Summary:
A North Korean APT group, Kimsuky, was discovered using a malicious Google Chrome extension codenamed TRANSLATEXT to target South Korean academia focused on North Korean affairs in March 2024. Kimsuky is a notorious hacking crew from North Korea that's known to be active since at least 2012, orchestrating cyber espionage and financially motivated attacks targeting South Korean entities. TRANSLATEXT steals email addresses, usernames, passwords, cookies, and browser screenshots by masquerading as the legitimate translation tool, Google translate. The extension leverages JavaScript to bypass security measures for prominent services like Gmail, Kakao, and Naver. It can also capture screenshots and delete cookies upon receiving commands.

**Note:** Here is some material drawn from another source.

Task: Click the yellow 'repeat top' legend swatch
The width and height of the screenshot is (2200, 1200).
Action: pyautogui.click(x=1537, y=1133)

The initial attack vector is yet to be identified, but Kimsuky is known to employ spear-phishing and social engineering tactics. Security researchers believe the starting point of the attack is a ZIP archive containing a decoy document and a malicious executable might be part of the initial distribution method. Launching the executable triggers a series of actions, including downloading additional malicious PowerShell scripts from and uploading stolen data to attacker-controlled servers. Zscaler researchers said they found the GitHub account, created on February 13, 2024, briefly hosting the TRANSLATEXT extension under the name "GoogleTranslate.crx," although its delivery method is presently unknown. The group has also weaponized a Microsoft Office security flaw in recent weeks aims to drop another espionage tool and establish persistence via a previously undocumented backdoor.

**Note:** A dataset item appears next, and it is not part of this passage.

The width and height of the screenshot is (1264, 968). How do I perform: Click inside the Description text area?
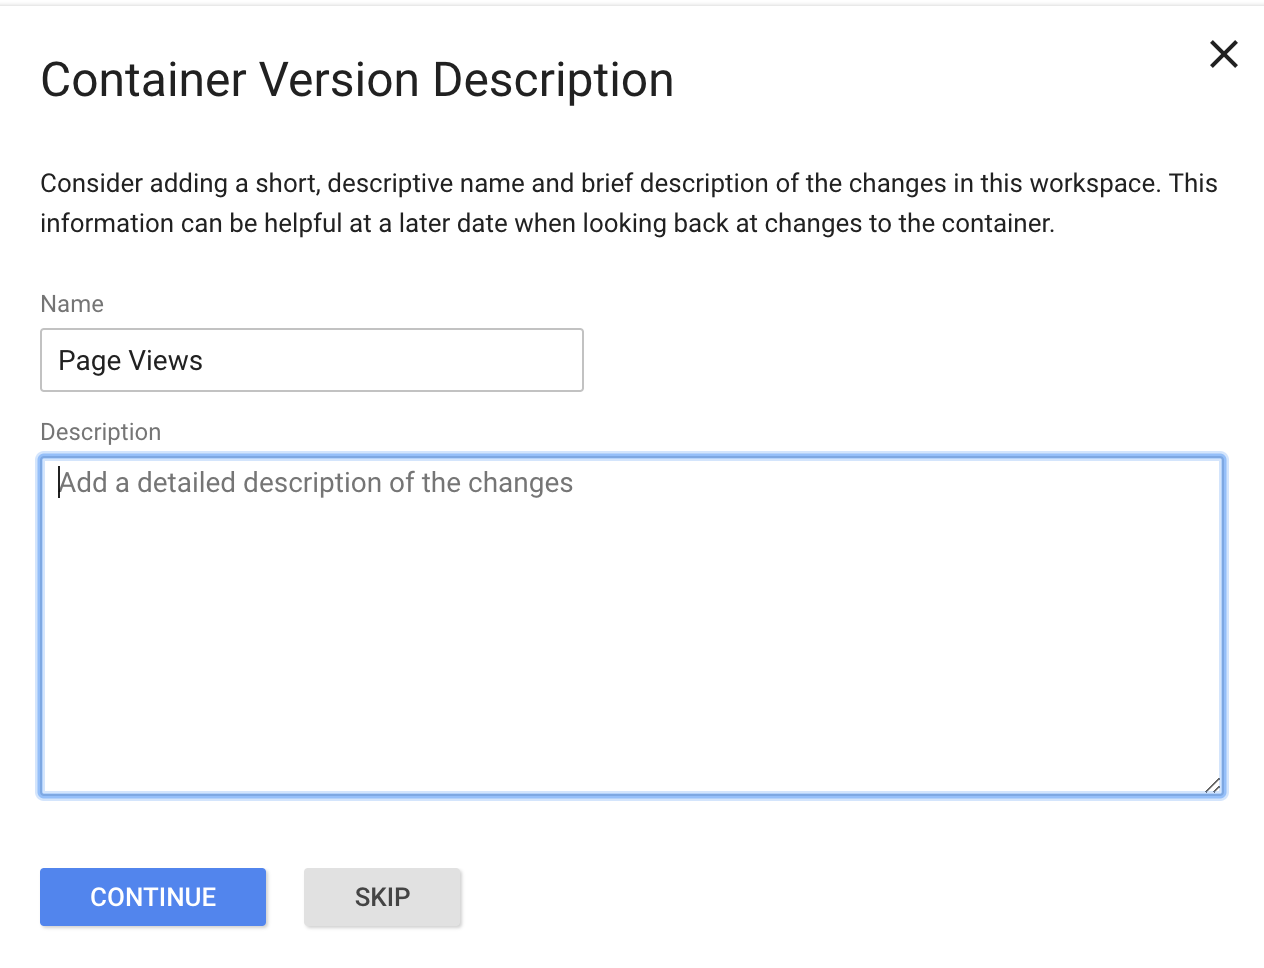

Security Officer Comments:
This incident highlights the evolving tactics of North Korean cyber actors. Kimsuky's use of a malicious Chrome extension demonstrates their focus on exploiting trust in popular software to gain access to sensitive information. The focus on South Korean academia suggests an interest in gathering intelligence on North Korean political affairs. Educational institutions, particularly those in South Korea with research interests in North Korea, should be aware of this ongoing campaign. In recent weeks, the group has weaponized a known security flaw in Microsoft Office (CVE-2017-11882) to distribute a keylogger and has used job-themed lures in attacks aimed at aerospace and defense sectors to drop an espionage tool with data gathering and secondary payload execution functionalities in a different campaign. It is crucial to stay informed about the latest cyber threats and exercise caution when installing extensions from untrusted sources. Organizations can mitigate these risks by implementing security awareness training programs and enforcing stricter protocols for software installation.

Suggested Corrections:
IOCs for this campaign are published here.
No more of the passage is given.